The prevalence observed in this study is similar to that observed among the smallholder farmers in Zimbabwe where a seroprevalence of 5.6% (95% CI, 4.4–6.8%) was observed (Matope et al. 2010) and is also close to the 8% (95% CI, 4–11%) observed among commercial cattle in Lusaka province (Chimana et al. 2010). However, the estimate is significantly lower than that reported in traditional cattle raised in the wildlife/livestock interface of the Kafue flats (Muma et al. 2006). Considering that the animals under investigation are a source of milk supplied to milk cooperatives and also directly to the public, the observed seroprevalence should still be of public health concern. Much of the concern could come from milk traded through the informal market, where there are no safety and quality controls. For milk sold to cooperative, there is a legal requirement in Zambia that milk is sourced from brucellosis and tuberculosis negative animals. This milk entering this chain is normally sold to processing companies and poses little threat to consumers since it undergoes pasteurisation.
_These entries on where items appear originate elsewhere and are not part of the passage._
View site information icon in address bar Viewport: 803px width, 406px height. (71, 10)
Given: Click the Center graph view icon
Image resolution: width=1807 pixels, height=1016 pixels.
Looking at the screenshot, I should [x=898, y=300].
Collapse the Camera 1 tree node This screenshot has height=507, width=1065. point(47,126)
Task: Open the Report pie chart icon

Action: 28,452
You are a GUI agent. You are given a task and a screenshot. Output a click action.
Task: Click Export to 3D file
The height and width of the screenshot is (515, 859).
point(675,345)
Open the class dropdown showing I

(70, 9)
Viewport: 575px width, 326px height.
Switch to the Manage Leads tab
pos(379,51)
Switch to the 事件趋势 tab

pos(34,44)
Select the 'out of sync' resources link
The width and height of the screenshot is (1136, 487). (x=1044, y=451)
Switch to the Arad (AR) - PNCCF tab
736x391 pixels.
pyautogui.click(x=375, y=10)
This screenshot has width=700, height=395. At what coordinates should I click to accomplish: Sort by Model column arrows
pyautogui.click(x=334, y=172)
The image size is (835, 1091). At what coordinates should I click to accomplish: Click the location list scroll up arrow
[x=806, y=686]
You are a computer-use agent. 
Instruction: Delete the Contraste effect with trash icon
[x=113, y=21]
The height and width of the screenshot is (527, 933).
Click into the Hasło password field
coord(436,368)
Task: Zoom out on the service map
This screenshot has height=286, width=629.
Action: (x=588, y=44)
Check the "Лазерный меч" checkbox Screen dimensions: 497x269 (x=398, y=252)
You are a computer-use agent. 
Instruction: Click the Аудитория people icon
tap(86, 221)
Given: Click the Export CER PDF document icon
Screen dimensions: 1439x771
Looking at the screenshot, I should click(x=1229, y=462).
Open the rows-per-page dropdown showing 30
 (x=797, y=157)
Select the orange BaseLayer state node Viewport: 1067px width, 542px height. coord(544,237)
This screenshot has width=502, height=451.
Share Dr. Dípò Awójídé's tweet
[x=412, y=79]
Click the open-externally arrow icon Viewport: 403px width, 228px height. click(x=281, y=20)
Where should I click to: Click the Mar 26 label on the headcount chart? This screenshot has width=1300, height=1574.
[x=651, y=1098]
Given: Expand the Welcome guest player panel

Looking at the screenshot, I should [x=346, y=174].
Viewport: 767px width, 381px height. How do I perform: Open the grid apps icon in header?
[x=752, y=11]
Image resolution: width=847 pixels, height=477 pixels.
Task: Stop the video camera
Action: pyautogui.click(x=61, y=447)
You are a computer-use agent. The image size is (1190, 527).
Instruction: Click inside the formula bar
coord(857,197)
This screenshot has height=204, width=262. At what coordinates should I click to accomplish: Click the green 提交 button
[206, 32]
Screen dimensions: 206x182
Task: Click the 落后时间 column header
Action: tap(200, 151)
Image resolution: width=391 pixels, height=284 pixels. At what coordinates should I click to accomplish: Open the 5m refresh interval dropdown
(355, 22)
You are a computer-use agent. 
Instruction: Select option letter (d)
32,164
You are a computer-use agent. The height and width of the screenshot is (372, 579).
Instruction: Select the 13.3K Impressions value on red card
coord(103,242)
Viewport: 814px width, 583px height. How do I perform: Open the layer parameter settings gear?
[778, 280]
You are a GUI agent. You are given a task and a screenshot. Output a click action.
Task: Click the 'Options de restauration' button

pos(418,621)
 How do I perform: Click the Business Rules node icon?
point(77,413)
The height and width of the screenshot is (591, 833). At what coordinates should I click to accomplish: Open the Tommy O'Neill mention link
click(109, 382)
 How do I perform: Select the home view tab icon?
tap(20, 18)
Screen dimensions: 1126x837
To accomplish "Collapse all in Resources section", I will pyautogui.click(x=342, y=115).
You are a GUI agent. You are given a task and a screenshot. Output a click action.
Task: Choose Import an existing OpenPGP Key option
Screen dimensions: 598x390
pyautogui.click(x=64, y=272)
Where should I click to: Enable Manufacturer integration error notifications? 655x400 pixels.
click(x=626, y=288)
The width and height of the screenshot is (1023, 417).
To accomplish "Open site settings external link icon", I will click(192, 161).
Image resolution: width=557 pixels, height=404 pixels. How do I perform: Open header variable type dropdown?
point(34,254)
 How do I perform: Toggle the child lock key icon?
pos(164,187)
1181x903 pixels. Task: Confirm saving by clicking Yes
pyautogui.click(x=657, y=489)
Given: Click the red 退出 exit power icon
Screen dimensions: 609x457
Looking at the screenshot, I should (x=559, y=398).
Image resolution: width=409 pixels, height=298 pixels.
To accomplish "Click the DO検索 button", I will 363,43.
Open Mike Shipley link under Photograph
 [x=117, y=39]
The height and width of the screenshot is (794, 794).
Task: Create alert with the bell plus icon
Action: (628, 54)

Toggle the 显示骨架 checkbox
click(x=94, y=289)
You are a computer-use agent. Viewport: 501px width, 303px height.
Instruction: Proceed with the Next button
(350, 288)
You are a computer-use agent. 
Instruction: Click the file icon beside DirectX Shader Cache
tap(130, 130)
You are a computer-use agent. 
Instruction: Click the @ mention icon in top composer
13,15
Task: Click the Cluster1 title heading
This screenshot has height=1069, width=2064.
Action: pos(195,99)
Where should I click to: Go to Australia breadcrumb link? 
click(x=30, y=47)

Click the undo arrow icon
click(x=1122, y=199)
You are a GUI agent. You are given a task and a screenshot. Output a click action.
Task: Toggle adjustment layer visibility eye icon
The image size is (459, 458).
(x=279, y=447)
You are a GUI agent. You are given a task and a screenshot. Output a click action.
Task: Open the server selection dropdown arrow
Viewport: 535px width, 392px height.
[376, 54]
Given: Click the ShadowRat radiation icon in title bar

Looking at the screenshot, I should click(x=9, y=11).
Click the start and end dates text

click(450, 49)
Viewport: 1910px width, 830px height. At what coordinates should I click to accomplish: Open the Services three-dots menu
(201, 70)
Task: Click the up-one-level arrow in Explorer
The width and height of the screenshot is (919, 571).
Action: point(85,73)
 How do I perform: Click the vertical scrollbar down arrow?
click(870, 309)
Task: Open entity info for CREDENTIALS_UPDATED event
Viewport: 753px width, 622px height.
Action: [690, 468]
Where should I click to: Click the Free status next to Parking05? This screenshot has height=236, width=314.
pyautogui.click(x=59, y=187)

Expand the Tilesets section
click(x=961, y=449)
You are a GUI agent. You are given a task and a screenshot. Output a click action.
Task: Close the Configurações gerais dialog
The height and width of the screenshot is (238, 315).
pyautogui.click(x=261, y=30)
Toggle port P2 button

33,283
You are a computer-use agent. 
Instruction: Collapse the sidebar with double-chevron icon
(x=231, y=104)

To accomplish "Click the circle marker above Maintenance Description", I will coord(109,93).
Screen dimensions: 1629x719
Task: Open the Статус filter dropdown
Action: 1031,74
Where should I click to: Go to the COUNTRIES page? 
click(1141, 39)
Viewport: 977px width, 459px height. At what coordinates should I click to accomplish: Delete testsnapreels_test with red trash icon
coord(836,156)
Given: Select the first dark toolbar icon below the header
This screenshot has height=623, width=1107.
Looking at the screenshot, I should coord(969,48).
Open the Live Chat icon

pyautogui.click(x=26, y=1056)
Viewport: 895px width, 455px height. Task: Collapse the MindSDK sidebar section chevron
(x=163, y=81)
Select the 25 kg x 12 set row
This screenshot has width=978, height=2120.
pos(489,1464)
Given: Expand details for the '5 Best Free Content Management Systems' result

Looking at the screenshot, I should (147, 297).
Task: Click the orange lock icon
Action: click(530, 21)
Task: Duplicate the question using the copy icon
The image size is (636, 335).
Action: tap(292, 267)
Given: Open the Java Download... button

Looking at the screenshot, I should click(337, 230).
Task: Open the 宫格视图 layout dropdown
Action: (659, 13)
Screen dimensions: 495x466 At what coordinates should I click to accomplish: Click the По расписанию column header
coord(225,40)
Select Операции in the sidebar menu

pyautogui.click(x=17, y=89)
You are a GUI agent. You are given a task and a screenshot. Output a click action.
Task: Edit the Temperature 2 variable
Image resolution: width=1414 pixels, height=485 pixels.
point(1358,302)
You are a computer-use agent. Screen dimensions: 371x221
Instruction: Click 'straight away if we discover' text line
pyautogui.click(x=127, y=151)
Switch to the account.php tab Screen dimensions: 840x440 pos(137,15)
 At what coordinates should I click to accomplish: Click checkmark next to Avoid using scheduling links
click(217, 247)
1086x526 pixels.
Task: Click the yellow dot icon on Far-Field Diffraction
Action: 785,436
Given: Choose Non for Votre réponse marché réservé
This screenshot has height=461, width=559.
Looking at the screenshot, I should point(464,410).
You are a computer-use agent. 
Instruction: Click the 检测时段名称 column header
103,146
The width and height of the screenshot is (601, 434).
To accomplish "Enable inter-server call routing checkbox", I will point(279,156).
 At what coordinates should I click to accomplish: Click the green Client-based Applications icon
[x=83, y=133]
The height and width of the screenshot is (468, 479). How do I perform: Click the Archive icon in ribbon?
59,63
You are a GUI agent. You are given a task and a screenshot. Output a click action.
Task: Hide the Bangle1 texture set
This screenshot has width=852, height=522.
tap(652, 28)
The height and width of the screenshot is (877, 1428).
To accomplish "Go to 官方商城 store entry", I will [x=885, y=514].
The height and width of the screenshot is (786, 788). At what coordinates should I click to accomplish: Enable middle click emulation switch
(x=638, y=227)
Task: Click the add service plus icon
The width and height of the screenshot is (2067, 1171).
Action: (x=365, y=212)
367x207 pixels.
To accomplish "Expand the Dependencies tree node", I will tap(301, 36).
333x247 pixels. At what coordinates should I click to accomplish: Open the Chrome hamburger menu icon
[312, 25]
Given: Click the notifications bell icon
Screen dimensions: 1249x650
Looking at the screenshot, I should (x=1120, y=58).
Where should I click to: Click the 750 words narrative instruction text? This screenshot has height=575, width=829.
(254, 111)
We observed a negative correlation between history of vaccination against brucellosis (vaccination coverage) and percentage of animals reacting positive for brucellosis, indicating that vaccination against brucellosis had a protective effect. Vaccination of cattle with S19 is estimated to have a protective efficacy of at least 65% in adult vaccination (Nicoletti 1977) and close to 90% in calf hood vaccination, taking into account potential losses due to cold chain deficiency (Cocks and Davies 1980). Further, we observed negative correlation between frequency of history of vaccination and frequency of history of abortion which indicate that vaccination had a beneficial effect of reducing abortion rates and corroborates what has earlier been observed (Gallagher 1973).

Likewise, we observed positive correlation between percentage of animals with history of abortion and percentage of animals with a positive brucellosis test which provides further evidence that infection due to Brucella spp. accounts for a significant proportion of the observed abortions in cattle in Zambia (Muma et al. 2007a). Similar, observations have been made elsewhere in brucellosis endemic countries (Ibrahim et al. 2010; Matope et al. 2011). It is therefore reasonable to hypothesize that brucellosis accounts for a significant proportion of abortions in the study areas and could account for some economical losses through reduced calf-crop and reduced milk production.

Our results indicate relatively low Brucella seroprevalence in among smallholder dairy farmers and that vaccination was effective in reducing cases of Brucella infections and Brucella-related abortions. We therefore recommend that compulsory annual vaccination, including regular testing and elimination of positive cows, be enforced in order to reduce the prevalence of animal brucellosis which will subsequently result in reduced risk of human exposure.